Challenge A:
Rewrite the data entries from the line with "Focus the 请输入热搜关键词 search field" up to and including the last line of the entries as a Markdown table with the columns Row and Line. Skip blank lines and leave the pictures out.

Selection:
┏━━

The Empirical Record

A large literature documents cases where observational estimates diverge substantially from RCT estimates of the same treatment. LaLonde(1986) compared OLS and matching estimates of the effect of a job training programme to an RCT estimate and found that the observational methods produced wildly varying and frequently wrong answers. This remains one of the most influential demonstrations of the vulnerability of observational methods to unobserved confounding.

Design-Based Inference

Under the "design-based" or "Fisherian" approach to inference (Imbens and Rubin(2015)), the randomisation distribution of the test statistic — rather than an assumed data-generating process — is the basis for p-values. This requires no distributional assumptions whatsoever. The resulting inference is exact and does not depend on large-sample approximations.

The Case Against the Gold Standard Framing

Feasibility and Ethics

Many important causal questions cannot be answered by an RCT. It is not ethical to randomly assign people to smoke, to be incarcerated, or to receive a substandard education. It is not feasible to randomly assign countries to adopt different trade policies or constitutional arrangements. The gold standard framing excludes a large fraction of the most important questions in social science from the domain of credible causal inference — a clearly unacceptable conclusion.

LATE vs.\ ATE: Who Are the Compliers?

Even when an RCT is feasible, it may not identify the treatment effect for the population of interest. Imperfect compliance is common: some assigned-to-treatment units refuse treatment; some assigned-to-control units access treatment on their own. The IV estimate from the RCT (using random assignment as an instrument for actual treatment) identifies the LATE — the effect for compliers (Angrist et al.(1996)). But compliers may be systematically different from the general population in ways that limit policy relevance.

External Validity and Generalisation

RCTs are conducted in specific populations, at specific times, and in specific institutional settings. The average treatment effect estimated in a particular RCT may not generalise to other populations or settings — the problem of external validity (Angrist and Pischke(2009)). A well-designed quasi-experimental study that exploits variation in a nationally representative sample may have better external validity than an RCT conducted on a selected volunteer sample.

┗━━

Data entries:
┏━━

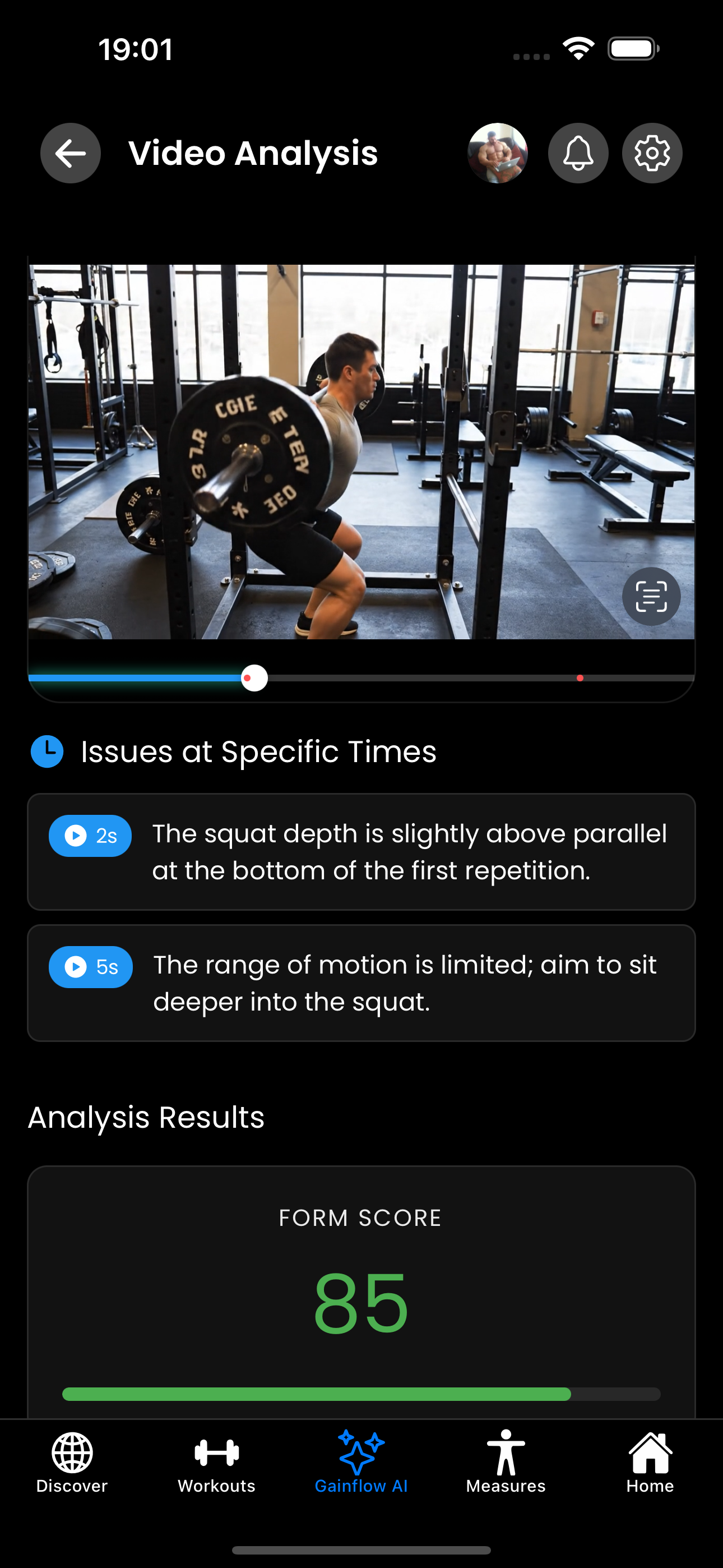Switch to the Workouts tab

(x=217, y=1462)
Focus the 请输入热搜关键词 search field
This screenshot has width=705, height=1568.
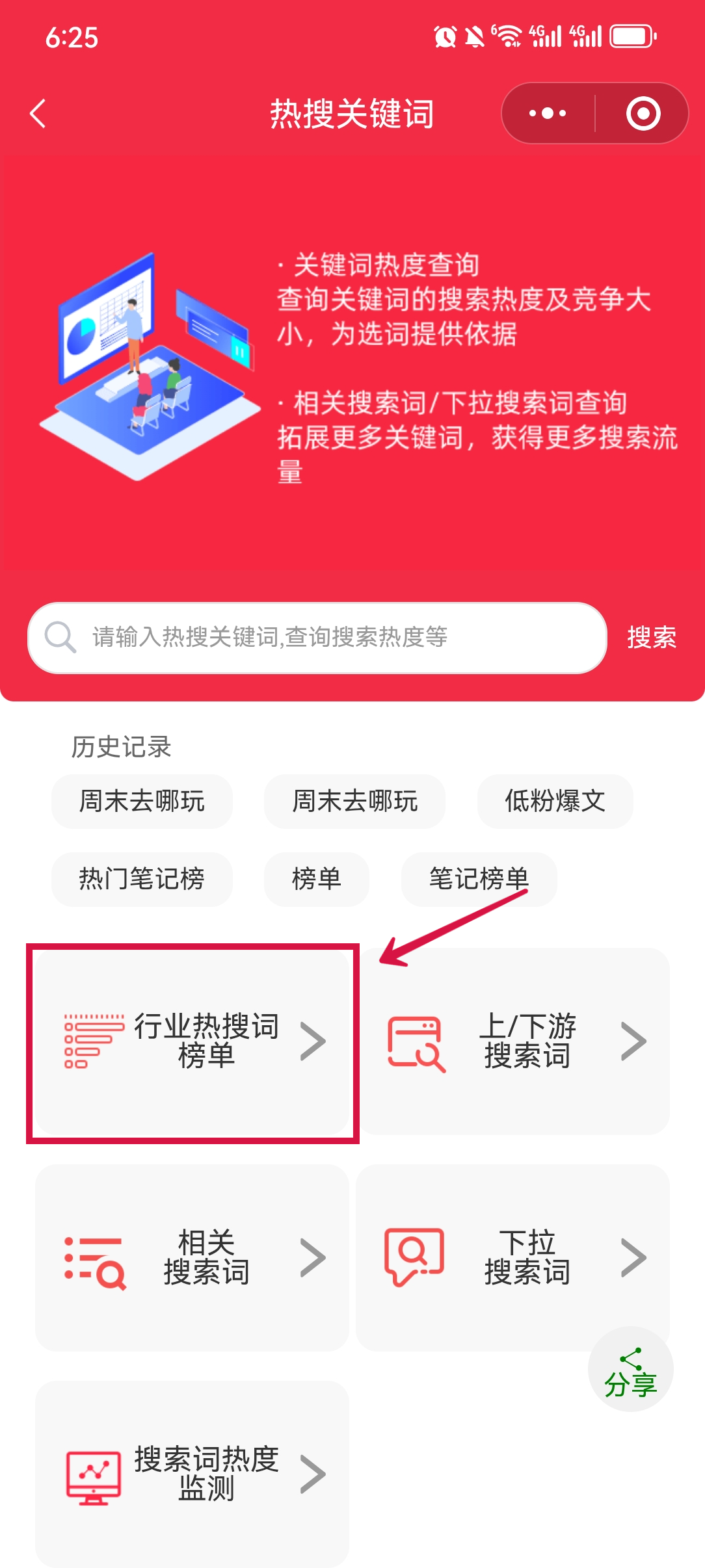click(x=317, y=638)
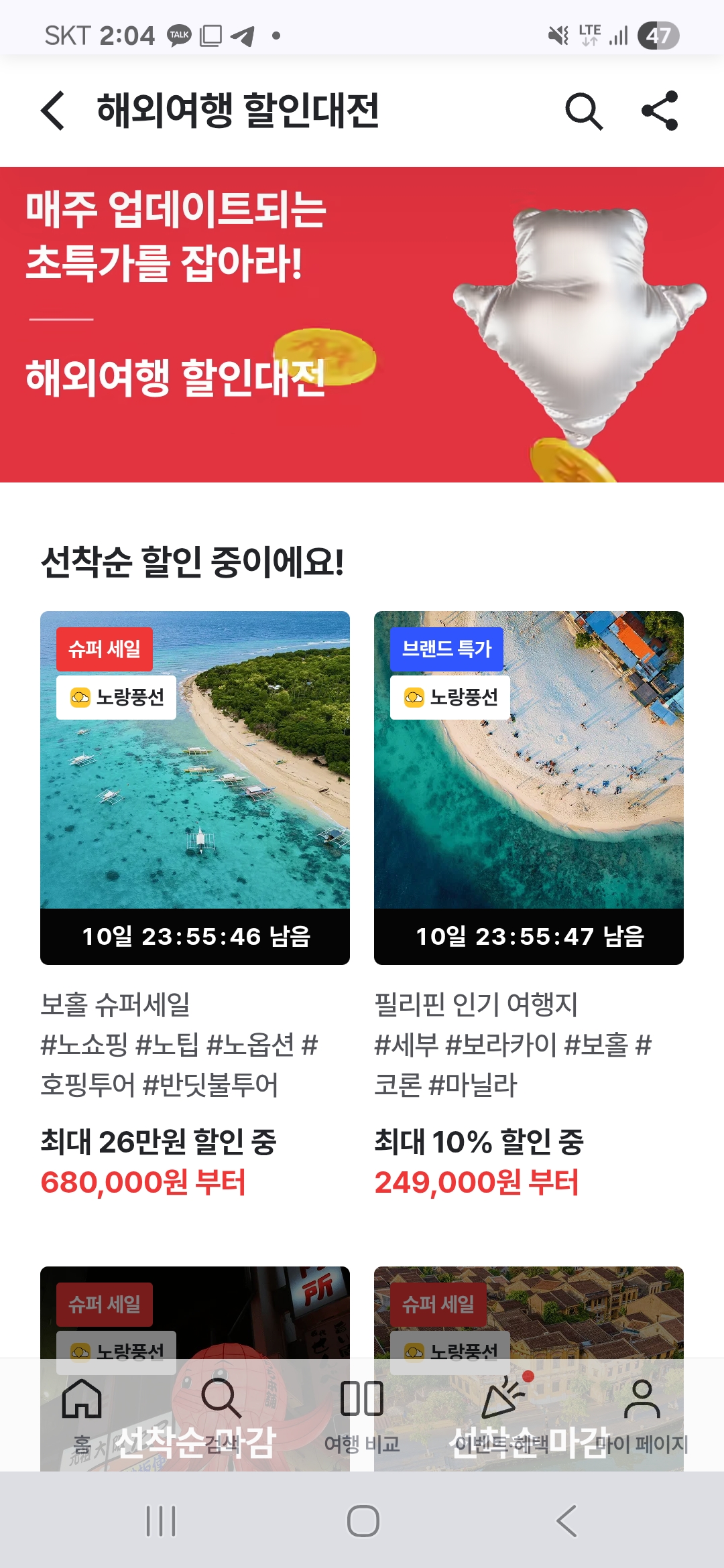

┗━━

Challenge B:
In the causal inference text, what does the IV estimate from an RCT identify when compliance is imperfect?

Complete response A:
| Row | Line |
|---|---|
| 1 | Focus the 请输入热搜关键词 search field |
| 2 | This screenshot has width=705, height=1568. |
| 3 | click(x=317, y=638) |

Complete response B:
The LATE, which is the effect for compliers.